Biosynthesis of phospholipids in Clostridium butyricum: kinetics of synthesis of plasmalogens and the glycerol acetal of ethanolamine plasmalogen.

The biosynthesis of the plasmalogen forms of phosphatidylethanolamine (plasmenylethanolamine) and phosphatidylglycerol (plasmenylglycerol) and of the glycerol acetal of plasmenylethanolamine has been studied in cultures of Clostridium butyricum IFO 3852. When growing cells were pulsed with [32P]orthophosphate, there was a lag of 5 to 7 min between the rapid incorporation of label into the acylphosphatides and the rapid incorporation of label into the corresponding plasmalogens. The labeling of the glycerol acetal of plasmenylethanolamine was even slower.

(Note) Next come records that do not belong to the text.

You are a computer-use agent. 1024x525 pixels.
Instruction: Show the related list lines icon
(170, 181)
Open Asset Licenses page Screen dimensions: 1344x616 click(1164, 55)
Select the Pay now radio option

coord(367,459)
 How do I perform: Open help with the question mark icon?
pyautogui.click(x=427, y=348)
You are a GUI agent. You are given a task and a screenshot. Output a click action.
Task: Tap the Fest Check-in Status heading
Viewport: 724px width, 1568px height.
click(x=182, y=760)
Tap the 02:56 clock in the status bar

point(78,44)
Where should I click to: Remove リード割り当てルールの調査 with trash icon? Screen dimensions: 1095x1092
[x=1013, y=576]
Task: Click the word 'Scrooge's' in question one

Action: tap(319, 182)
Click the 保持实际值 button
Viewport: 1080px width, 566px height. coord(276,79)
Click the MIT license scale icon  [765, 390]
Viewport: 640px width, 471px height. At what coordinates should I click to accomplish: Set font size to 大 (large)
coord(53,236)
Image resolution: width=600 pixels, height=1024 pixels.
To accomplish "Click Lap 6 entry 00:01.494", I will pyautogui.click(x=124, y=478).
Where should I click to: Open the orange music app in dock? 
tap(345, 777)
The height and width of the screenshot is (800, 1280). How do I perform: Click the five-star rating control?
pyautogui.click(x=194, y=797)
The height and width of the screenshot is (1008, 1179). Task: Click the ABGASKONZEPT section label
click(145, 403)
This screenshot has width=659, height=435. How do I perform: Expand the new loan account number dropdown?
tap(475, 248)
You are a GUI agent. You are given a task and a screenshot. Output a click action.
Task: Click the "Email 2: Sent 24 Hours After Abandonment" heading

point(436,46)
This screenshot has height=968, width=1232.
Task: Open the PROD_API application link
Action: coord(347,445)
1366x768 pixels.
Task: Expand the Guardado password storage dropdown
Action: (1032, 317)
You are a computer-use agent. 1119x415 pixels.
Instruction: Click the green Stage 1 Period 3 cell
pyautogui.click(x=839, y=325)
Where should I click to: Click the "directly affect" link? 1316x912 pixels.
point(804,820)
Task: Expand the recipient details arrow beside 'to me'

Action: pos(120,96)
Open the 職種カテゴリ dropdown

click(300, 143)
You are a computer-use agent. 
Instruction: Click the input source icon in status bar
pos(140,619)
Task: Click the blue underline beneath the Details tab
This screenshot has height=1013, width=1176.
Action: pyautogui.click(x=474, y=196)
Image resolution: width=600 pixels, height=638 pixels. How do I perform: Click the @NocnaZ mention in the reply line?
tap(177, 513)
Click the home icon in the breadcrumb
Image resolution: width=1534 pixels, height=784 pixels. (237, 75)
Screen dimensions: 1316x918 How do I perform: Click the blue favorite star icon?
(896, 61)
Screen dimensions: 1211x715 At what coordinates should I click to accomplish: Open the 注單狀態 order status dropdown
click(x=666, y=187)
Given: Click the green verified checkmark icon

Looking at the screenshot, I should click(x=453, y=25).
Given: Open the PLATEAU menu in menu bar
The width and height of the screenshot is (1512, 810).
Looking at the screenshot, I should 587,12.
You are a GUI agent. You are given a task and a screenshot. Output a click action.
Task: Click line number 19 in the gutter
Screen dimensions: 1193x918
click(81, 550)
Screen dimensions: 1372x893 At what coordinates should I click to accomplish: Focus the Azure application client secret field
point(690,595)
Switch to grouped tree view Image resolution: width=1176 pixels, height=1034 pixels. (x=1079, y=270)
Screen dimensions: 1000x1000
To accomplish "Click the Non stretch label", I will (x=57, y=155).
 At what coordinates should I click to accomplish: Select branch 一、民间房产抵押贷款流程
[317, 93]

In pulse-chase experiments with 32Pi, the kinetics of labeling indicated precursor-product relationships between phosphatidylethanolamine and plasmenylethanolamine and between the latter and its glycerol acetal. A precursor-product relationship was also seen between phosphatidylglycerol and cardiolipin, but the kinetics of labeling of the alkenyl-containing forms of these lipids were not consistent with direct precursor-product relationships with the acyl lipids. In the presence of hydroxylamine and 32Pi, both phosphatidylserine and plasmenylserine accumulated 32P in a ratio of ca. 15:1. Upon release of the inhibition of phosphatidylserine decarboxylase, label appeared in the following sequence: phosphatidylethanolamine, plasmenylethanolamine, and the glycerol acetal of plasmenylethanolamine. Acyl phosphatidylglycerol was identified as a major phospholipid (17% of lipid phosphorus) in C. butyricum grown in low-phosphate (1.13 mM) medium with 50 mM Tris buffer. Of the acyl phosphatidylglycerol, 13% was acid labile. There appear to be two plasmalogen forms of acyl phosphatidylglycerol. One of these has a single alkenyl ether group, and the other has alkenyl ether groups on both glycerols.